* [Target pointing data]:
******************************

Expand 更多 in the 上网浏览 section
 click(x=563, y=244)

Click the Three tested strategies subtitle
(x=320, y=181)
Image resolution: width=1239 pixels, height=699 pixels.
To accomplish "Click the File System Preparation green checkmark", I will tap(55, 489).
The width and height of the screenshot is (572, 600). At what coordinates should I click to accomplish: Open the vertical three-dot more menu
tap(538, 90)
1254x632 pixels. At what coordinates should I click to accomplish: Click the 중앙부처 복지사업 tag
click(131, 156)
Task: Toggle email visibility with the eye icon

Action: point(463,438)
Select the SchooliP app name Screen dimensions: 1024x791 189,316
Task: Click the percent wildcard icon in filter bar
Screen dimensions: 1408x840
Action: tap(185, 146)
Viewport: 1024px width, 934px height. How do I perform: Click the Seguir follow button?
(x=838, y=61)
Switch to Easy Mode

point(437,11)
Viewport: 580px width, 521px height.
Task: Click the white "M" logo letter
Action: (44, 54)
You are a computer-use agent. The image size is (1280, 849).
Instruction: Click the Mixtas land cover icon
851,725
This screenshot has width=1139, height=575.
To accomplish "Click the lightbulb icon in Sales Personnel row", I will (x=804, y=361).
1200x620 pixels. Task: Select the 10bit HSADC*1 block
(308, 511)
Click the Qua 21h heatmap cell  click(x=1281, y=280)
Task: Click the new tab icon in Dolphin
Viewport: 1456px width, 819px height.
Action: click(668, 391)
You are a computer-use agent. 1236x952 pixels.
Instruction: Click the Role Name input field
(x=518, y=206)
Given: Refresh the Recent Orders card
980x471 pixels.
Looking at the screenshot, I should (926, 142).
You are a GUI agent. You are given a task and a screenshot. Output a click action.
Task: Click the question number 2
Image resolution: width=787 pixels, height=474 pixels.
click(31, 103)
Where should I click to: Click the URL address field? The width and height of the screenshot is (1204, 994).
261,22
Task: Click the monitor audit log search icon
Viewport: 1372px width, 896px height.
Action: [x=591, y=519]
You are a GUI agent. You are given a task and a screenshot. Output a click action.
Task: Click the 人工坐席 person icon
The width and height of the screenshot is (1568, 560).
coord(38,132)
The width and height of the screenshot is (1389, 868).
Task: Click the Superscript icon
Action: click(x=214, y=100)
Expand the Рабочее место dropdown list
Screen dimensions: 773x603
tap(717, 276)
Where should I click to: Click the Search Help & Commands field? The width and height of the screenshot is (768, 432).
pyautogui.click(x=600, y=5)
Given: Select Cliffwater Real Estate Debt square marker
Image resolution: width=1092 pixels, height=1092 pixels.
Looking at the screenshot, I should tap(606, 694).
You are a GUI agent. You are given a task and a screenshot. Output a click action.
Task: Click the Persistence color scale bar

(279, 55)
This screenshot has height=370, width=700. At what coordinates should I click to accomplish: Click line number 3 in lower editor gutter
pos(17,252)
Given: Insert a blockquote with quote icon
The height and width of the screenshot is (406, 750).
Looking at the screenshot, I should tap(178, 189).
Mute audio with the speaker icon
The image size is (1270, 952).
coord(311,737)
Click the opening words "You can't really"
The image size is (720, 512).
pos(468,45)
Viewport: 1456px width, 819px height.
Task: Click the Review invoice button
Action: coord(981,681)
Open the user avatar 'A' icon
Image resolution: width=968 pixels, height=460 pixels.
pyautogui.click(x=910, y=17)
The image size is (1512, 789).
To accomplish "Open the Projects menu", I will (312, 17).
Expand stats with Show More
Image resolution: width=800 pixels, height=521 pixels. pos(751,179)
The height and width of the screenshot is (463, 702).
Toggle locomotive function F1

******************************

* [Aim of the task]:
Rewrite the material above, replacing "computer-use agent" with "desktop agent" everywhere it appears and leaving everything else unchanged.

* [Answer for this exercise]:
Expand 更多 in the 上网浏览 section
 click(x=563, y=244)

Click the Three tested strategies subtitle
(x=320, y=181)
Image resolution: width=1239 pixels, height=699 pixels.
To accomplish "Click the File System Preparation green checkmark", I will tap(55, 489).
The width and height of the screenshot is (572, 600). At what coordinates should I click to accomplish: Open the vertical three-dot more menu
tap(538, 90)
1254x632 pixels. At what coordinates should I click to accomplish: Click the 중앙부처 복지사업 tag
click(131, 156)
Task: Toggle email visibility with the eye icon

Action: point(463,438)
Select the SchooliP app name Screen dimensions: 1024x791 189,316
Task: Click the percent wildcard icon in filter bar
Screen dimensions: 1408x840
Action: tap(185, 146)
Viewport: 1024px width, 934px height. How do I perform: Click the Seguir follow button?
(x=838, y=61)
Switch to Easy Mode

point(437,11)
Viewport: 580px width, 521px height.
Task: Click the white "M" logo letter
Action: (44, 54)
You are a desktop agent. The image size is (1280, 849).
Instruction: Click the Mixtas land cover icon
851,725
This screenshot has width=1139, height=575.
To accomplish "Click the lightbulb icon in Sales Personnel row", I will (x=804, y=361).
1200x620 pixels. Task: Select the 10bit HSADC*1 block
(308, 511)
Click the Qua 21h heatmap cell  click(x=1281, y=280)
Task: Click the new tab icon in Dolphin
Viewport: 1456px width, 819px height.
Action: click(668, 391)
You are a desktop agent. 1236x952 pixels.
Instruction: Click the Role Name input field
(x=518, y=206)
Given: Refresh the Recent Orders card
980x471 pixels.
Looking at the screenshot, I should (926, 142).
You are a GUI agent. You are given a task and a screenshot. Output a click action.
Task: Click the question number 2
Image resolution: width=787 pixels, height=474 pixels.
click(31, 103)
Where should I click to: Click the URL address field? The width and height of the screenshot is (1204, 994).
261,22
Task: Click the monitor audit log search icon
Viewport: 1372px width, 896px height.
Action: [x=591, y=519]
You are a GUI agent. You are given a task and a screenshot. Output a click action.
Task: Click the 人工坐席 person icon
The width and height of the screenshot is (1568, 560).
coord(38,132)
The width and height of the screenshot is (1389, 868).
Task: Click the Superscript icon
Action: click(x=214, y=100)
Expand the Рабочее место dropdown list
Screen dimensions: 773x603
tap(717, 276)
Where should I click to: Click the Search Help & Commands field? The width and height of the screenshot is (768, 432).
pyautogui.click(x=600, y=5)
Given: Select Cliffwater Real Estate Debt square marker
Image resolution: width=1092 pixels, height=1092 pixels.
Looking at the screenshot, I should tap(606, 694).
You are a GUI agent. You are given a task and a screenshot. Output a click action.
Task: Click the Persistence color scale bar

(279, 55)
This screenshot has height=370, width=700. At what coordinates should I click to accomplish: Click line number 3 in lower editor gutter
pos(17,252)
Given: Insert a blockquote with quote icon
The height and width of the screenshot is (406, 750).
Looking at the screenshot, I should tap(178, 189).
Mute audio with the speaker icon
The image size is (1270, 952).
coord(311,737)
Click the opening words "You can't really"
The image size is (720, 512).
pos(468,45)
Viewport: 1456px width, 819px height.
Task: Click the Review invoice button
Action: coord(981,681)
Open the user avatar 'A' icon
Image resolution: width=968 pixels, height=460 pixels.
pyautogui.click(x=910, y=17)
The image size is (1512, 789).
To accomplish "Open the Projects menu", I will (312, 17).
Expand stats with Show More
Image resolution: width=800 pixels, height=521 pixels. pos(751,179)
The height and width of the screenshot is (463, 702).
Toggle locomotive function F1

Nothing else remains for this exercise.